ルノーがボロレ氏の解任したのは、ゴーン元会長の側近であり、昨年11月のゴーン元会長の逮捕後、日産との直接の対話を避けるなど、日産側に根強い不信感があるためと見られる。ゴーン元会長の逮捕後にミシュランから移籍したスナール会長にとって、経営体制を一新した日産と資本関係見直しを協議する上で、ボロレ氏が障害になりかねない。ルノーは、クロティルド・デルボスCFO(最高財務責任者)が暫定CEOに就いて今後、正式なCEO選びを本格化するが、日産と信頼関係を構築できる人材をトップに据えると見られる。内田氏をはじめとする新しい経営陣にとっては、トップ就任早々から大きな決断を迫られかねない。

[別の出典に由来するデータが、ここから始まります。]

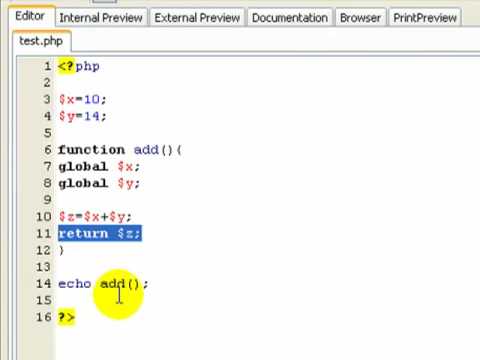Click the global $x; statement
Screen dimensions: 480x360
pos(99,166)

ゴーン元会長が逮捕された際「日産経営陣によるクーデター」との見方が広がり、ルノーと日産の関係がギクシャクした。その後、ルノーにスナール会長が就任してから関係改善に動き、2019年3月に、ルノー・日産・三菱自動車アライアンスのオペレーションを決定する唯一の意思決定機関として、スナール氏、ボロレ氏、西川氏、三菱自の益子修氏の4人で構成する「アライアンスオペレーティングボード」を設置した。アライアンスボードも西川氏、ボロレ氏の2人は交代すると見られる。発足から半年で、メンバー4人のうち、2人が外れることになり、アライアンスのゴタゴタが続いていることを象徴している。今後もアライアンスの動向は予断を許さない状況が続きそうだ。